Reflexión agustiniana

Escrito el 14/12/2024
Agustinos


Acogemos la esperanza

Muchas voces nos invitan a tener esperanza en estos tiempos convulsos y oscuros que vivimos, pero ¿tener esperanza en qué? Los corazones inquietos de hoy, desencantados por poner la esperanza solo en los bienes de este mundo, pueden encontrar en San Agustín una ayuda para buscar la respuesta.

Igual que nosotros, Agustín también vivió tiempos convulsos como fueron los del final de la civilización de romana. En el inicio de su vida, él pone toda la esperanza en alcanzar su felicidad en las riquezas de la creación. Primero guiado por la satisfacción de sus sentidos corporales y, después, por la necesidad psicológica de ser aceptado y amado. Así nos lo cuenta en sus Confesiones: “Entonces, era, vivía, sentía y tenía cuidado de mi integridad, vestigio de tu secretísima unidad, por la cual existía. Guardaba también con el sentido interior la integridad de los otros mis sentidos y me deleitaba con la verdad en los pequeños pensamientos que sobre cosas pequeñas formaba. No quería me engañasen, tenía buena memoria y me iba instruyendo con la conversación. Me deleitaba la amistad, huía del dolor, abyección e ignorancia. ¿Qué hay en un viviente como éste que no sea digno de admiración y alabanza? Pues todas estas cosas son dones de mi Dios, que yo no me los he dado a mí mismo. Y todos son buenos y todos ellos soy yo. Bueno es el que me hizo y aun él es mi bien; a él quiero ensalzar por todos estos bienes que integraban mi ser de niño. En lo que pecaba yo entonces era en buscar en mí mismo y en las demás criaturas, no en Él, los deleites, grandezas y verdades, por lo que caía luego en dolores, confusiones y errores. Gracias a ti, dulzura mía, gloria mía, esperanza mía y Dios mío, gracias a ti por tus dones.” (Confesiones I, 20, 31). Y más adelante continua “Hubo un tiempo de mi adolescencia en que ardí en deseos de hartarme de las cosas más bajas, y osé ensilvecerme con varios y sombríos amores, y se marchitó mi hermosura, y me volví podredumbre ante tus ojos por agradarme a mí y desear agradar a los ojos de los hombres. ¿Y qué era lo que me deleitaba, sino amar y ser amado? Pero no guardaba modo en ello, yendo de alma a alma, como señalan los términos luminosos de la amistad, sino que del fango de mi concupiscencia carnal y del manantial de la pubertad se levantaban como unas nieblas que obscurecían y ofuscaban mi corazón hasta no discernir la serenidad del amor de la tenebrosidad de la lujuria. Uno y otro abrasaban y arrastraban mi flaca edad por lo abrupto de mis apetitos y me sumergían en un mar de torpezas.” (Confesiones II, 1, 1-2, 2).

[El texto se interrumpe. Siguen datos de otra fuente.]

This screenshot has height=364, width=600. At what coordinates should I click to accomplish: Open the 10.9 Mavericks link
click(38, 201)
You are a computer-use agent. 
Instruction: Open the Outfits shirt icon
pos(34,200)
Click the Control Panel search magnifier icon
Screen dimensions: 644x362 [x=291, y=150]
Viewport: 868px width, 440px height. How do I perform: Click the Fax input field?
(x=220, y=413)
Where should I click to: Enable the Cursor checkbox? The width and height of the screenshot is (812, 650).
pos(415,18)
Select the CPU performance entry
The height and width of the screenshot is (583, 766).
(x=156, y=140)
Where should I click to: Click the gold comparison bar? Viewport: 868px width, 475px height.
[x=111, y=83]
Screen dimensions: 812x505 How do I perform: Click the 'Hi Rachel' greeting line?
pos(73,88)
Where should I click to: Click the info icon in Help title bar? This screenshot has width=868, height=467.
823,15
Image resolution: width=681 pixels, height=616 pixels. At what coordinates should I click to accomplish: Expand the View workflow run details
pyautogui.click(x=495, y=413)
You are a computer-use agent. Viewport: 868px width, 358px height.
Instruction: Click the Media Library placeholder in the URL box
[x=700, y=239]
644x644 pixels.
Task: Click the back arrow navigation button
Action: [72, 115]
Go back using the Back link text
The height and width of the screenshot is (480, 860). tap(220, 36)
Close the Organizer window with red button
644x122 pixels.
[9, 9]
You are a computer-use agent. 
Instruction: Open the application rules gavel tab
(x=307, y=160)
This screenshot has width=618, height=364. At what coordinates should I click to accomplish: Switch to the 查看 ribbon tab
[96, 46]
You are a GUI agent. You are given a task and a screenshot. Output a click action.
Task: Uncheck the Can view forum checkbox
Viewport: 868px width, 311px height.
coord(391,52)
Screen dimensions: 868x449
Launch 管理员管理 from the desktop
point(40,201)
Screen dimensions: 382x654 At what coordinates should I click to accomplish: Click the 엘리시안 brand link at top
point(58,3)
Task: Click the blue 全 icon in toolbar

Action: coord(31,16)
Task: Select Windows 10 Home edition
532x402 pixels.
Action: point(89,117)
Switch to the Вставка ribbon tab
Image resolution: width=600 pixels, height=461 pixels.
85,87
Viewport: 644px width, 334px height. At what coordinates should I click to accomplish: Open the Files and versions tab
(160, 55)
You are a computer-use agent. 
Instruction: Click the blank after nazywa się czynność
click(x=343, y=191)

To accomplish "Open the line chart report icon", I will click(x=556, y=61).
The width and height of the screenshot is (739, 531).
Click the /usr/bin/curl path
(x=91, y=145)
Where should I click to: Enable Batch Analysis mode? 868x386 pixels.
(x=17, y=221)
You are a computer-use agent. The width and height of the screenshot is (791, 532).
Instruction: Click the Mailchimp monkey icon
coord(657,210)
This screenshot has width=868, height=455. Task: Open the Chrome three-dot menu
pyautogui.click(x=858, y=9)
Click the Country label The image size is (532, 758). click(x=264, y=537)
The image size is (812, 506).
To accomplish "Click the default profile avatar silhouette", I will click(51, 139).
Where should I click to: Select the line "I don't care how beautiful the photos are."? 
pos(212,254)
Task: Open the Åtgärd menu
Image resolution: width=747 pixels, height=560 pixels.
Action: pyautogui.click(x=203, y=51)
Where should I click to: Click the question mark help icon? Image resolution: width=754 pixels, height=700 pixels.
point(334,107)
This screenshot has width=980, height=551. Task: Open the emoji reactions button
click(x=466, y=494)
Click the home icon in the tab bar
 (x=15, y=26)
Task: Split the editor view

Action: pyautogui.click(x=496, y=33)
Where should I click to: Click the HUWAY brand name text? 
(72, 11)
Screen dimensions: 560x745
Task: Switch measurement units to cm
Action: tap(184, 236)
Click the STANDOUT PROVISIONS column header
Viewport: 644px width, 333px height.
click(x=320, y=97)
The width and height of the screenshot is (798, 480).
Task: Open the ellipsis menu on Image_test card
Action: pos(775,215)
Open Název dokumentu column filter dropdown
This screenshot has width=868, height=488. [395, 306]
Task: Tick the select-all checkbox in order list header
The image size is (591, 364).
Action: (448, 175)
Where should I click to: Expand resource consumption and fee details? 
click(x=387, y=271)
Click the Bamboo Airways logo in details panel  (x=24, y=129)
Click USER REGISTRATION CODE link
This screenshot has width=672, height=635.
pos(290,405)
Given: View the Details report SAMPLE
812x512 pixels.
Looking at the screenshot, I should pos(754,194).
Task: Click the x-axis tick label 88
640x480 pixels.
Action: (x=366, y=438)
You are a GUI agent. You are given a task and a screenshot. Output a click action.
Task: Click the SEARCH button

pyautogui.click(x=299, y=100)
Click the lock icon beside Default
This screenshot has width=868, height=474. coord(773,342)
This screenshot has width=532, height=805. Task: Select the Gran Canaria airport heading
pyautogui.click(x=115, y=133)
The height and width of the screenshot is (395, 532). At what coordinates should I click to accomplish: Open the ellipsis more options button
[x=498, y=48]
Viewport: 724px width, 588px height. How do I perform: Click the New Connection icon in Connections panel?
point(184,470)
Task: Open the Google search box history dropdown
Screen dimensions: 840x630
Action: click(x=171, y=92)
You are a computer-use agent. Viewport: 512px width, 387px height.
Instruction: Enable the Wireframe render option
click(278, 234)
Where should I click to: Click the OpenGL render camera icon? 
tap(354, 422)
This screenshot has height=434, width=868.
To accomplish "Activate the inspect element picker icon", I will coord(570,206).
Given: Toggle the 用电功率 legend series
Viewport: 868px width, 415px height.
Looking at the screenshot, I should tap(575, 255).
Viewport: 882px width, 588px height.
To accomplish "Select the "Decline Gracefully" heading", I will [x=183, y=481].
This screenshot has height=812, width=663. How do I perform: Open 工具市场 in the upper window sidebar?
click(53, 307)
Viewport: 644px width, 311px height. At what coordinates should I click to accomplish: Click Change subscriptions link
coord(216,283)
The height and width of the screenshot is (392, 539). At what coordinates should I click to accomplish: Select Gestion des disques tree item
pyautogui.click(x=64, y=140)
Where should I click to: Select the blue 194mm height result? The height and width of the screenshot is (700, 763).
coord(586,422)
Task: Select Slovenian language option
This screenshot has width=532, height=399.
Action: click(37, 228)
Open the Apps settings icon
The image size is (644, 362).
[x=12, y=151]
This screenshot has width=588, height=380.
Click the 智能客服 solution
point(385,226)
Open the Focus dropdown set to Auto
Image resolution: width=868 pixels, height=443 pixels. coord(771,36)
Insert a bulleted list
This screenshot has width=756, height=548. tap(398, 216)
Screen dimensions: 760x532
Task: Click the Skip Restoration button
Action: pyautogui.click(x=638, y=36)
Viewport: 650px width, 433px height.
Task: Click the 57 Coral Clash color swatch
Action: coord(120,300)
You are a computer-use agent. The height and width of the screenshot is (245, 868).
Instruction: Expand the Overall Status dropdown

Fue la providencia divina que le hizo encontrar y leer el libro del filósofo latino Cicerón. Este encuentro le ayudará a elevar la meta de sus esperanzas al colocar la felicidad en la posesión de la verdad, tan denostada en nuestros días en favor de la satisfacción de nuestras apetencias. Así nos lo cuenta Agustín: “¡Ay, ay de mí, por, qué grados fui descendiendo hasta las profundidades del abismo, lleno de fatiga y devorado por la falta de verdad! Y todo, Dios mío —a quien me confieso por haber tenido misericordia de mí cuando aún no te confesaba—, todo por buscarte no con la inteligencia —con la que quisiste que yo aventajase a los brutos—, sino con los sentidos de la carne, porque tú estabas dentro de mí, más interior que lo más íntimo mío y más elevado que lo más sumo mío.” (Confesiones III, 6, 11). “Llegué a un libro de un tal Cicerón, cuyo lenguaje casi todos admiran, aunque no así su fondo. Este libro contiene una exhortación suya a la filosofía, y se llama el Hortensio. Semejante libro cambió mis afectos y mudó hacia ti, Señor, mis súplicas e hizo que mis votos y deseos fueran otros. De repente apareció a mis ojos vil toda esperanza vana, y con increíble ardor de mi corazón suspiraba por la inmortalidad de la sabiduría, y comencé a levantarme para volver a ti.” (Confesiones III, 4, 7).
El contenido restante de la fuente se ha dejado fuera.